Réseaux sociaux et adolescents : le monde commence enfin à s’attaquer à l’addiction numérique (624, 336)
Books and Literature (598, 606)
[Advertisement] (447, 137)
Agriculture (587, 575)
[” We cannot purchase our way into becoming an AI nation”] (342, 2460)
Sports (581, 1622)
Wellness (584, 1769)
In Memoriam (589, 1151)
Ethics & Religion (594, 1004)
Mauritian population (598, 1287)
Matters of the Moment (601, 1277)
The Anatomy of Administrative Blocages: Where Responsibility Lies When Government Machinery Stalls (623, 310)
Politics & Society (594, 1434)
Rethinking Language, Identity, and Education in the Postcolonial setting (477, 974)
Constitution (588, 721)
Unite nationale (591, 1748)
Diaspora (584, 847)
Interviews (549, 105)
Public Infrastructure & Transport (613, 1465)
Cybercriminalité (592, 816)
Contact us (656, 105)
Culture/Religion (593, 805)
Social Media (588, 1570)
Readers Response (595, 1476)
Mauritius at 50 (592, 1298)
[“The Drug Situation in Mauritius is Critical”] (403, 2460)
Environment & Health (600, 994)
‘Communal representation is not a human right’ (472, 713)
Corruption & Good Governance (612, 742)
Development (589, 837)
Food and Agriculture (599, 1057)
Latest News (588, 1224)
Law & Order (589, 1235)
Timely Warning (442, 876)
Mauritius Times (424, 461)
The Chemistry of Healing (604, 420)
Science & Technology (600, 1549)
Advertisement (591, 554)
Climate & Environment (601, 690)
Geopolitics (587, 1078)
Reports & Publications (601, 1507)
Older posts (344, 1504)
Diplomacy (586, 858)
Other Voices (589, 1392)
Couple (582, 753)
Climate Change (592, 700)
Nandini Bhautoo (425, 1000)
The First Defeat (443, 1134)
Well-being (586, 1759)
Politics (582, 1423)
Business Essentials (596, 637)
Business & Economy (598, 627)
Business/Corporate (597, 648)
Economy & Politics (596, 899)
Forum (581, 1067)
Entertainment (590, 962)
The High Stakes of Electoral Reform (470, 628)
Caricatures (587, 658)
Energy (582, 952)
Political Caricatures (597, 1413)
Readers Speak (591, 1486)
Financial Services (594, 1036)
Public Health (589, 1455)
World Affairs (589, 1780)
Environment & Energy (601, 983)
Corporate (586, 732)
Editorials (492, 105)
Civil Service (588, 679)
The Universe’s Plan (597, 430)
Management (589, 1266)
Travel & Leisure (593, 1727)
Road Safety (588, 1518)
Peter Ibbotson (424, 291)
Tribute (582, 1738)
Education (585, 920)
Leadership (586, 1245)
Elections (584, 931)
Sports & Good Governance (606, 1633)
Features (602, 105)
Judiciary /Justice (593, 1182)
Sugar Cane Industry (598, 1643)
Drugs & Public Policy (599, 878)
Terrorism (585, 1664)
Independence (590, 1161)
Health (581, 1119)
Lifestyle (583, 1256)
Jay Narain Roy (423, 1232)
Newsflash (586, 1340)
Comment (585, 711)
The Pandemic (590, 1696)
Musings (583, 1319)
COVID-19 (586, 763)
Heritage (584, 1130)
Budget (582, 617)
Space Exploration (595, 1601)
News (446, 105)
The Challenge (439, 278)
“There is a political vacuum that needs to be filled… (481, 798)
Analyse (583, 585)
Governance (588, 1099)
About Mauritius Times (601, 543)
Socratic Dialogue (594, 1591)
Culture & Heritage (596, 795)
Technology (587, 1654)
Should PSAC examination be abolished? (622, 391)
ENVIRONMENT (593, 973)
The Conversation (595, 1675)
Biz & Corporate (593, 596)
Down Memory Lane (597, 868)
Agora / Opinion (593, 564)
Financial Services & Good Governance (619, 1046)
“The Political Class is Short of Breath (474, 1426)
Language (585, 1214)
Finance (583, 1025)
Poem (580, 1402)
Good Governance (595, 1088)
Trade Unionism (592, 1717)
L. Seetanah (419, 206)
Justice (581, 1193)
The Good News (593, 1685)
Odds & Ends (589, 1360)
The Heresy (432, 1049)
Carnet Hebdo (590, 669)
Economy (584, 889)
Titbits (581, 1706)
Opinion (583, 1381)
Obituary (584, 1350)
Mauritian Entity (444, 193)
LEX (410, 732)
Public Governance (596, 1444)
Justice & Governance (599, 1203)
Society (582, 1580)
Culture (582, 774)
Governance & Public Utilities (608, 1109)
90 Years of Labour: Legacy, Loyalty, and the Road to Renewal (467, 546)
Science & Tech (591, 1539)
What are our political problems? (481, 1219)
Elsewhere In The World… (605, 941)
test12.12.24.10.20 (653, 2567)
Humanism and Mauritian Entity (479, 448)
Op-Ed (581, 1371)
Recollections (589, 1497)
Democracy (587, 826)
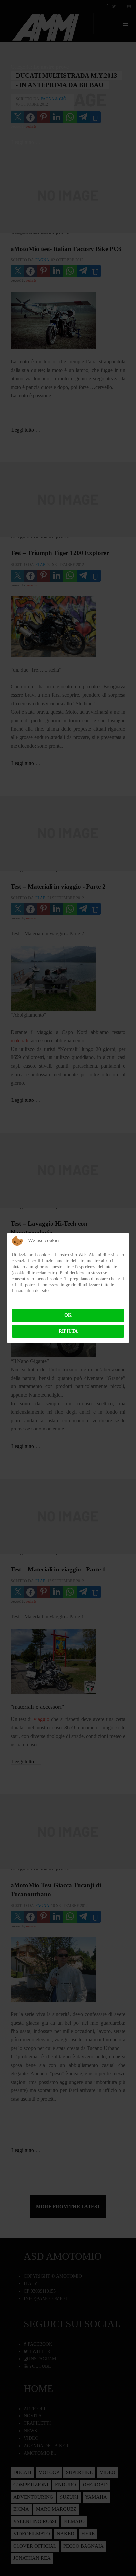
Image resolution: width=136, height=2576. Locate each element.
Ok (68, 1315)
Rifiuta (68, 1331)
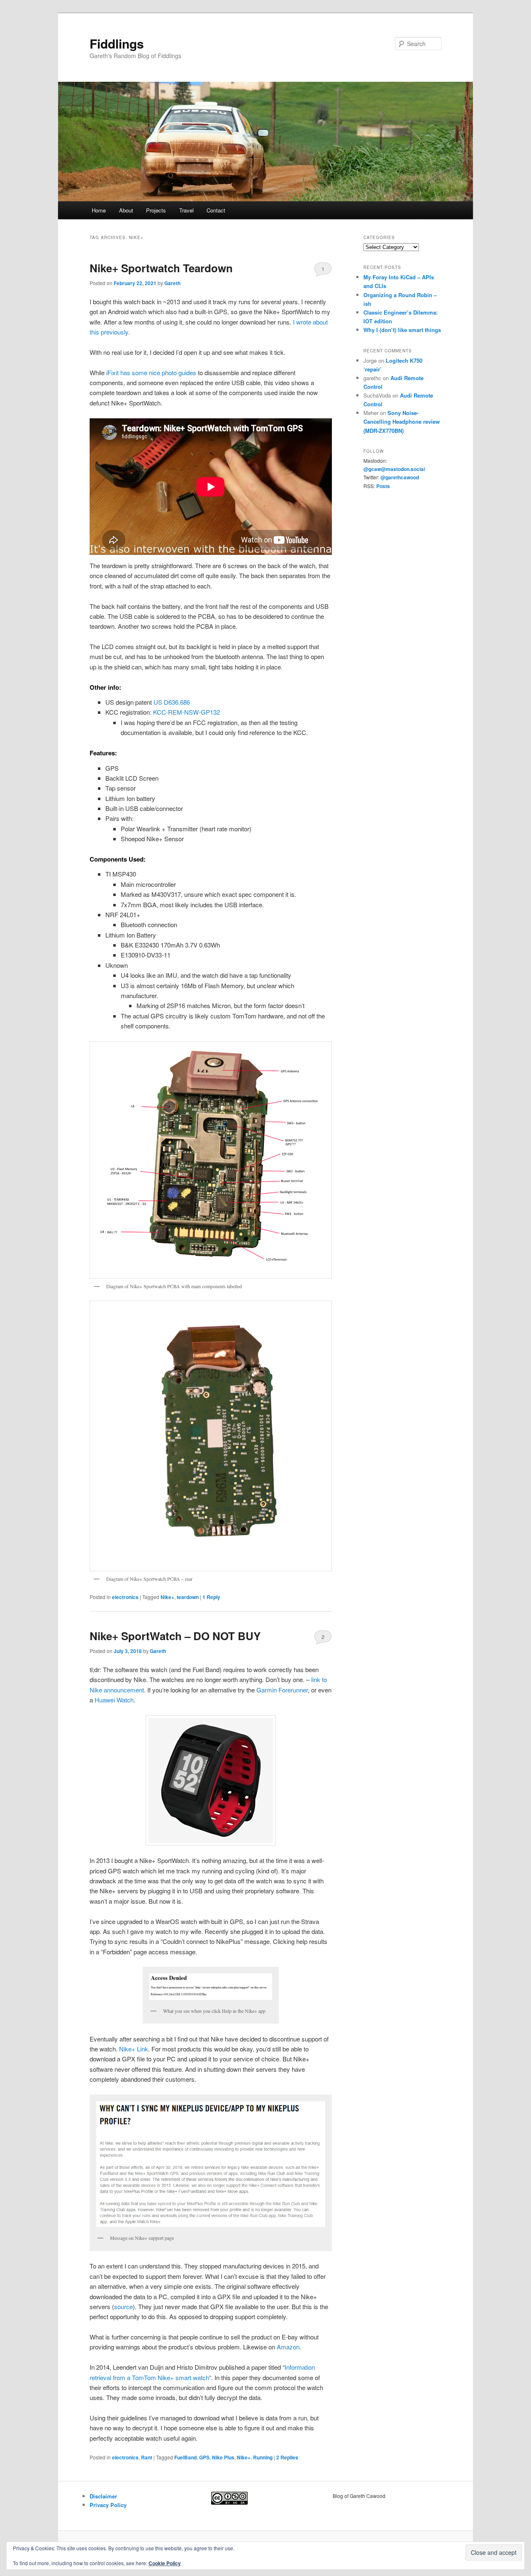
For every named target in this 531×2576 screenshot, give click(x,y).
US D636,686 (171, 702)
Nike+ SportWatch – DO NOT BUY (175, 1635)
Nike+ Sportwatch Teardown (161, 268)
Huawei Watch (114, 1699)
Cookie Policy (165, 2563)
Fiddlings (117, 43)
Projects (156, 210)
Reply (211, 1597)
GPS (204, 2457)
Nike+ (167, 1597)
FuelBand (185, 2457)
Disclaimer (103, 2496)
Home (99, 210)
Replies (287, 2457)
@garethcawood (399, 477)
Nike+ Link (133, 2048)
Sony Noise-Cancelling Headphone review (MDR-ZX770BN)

# TASK PROMPT
Could you copy every line in the records that holds "Language"?

# OUTPUT
Rethinking Language, Identity, and Education in the Postcolonial setting (477, 974)
Language (585, 1214)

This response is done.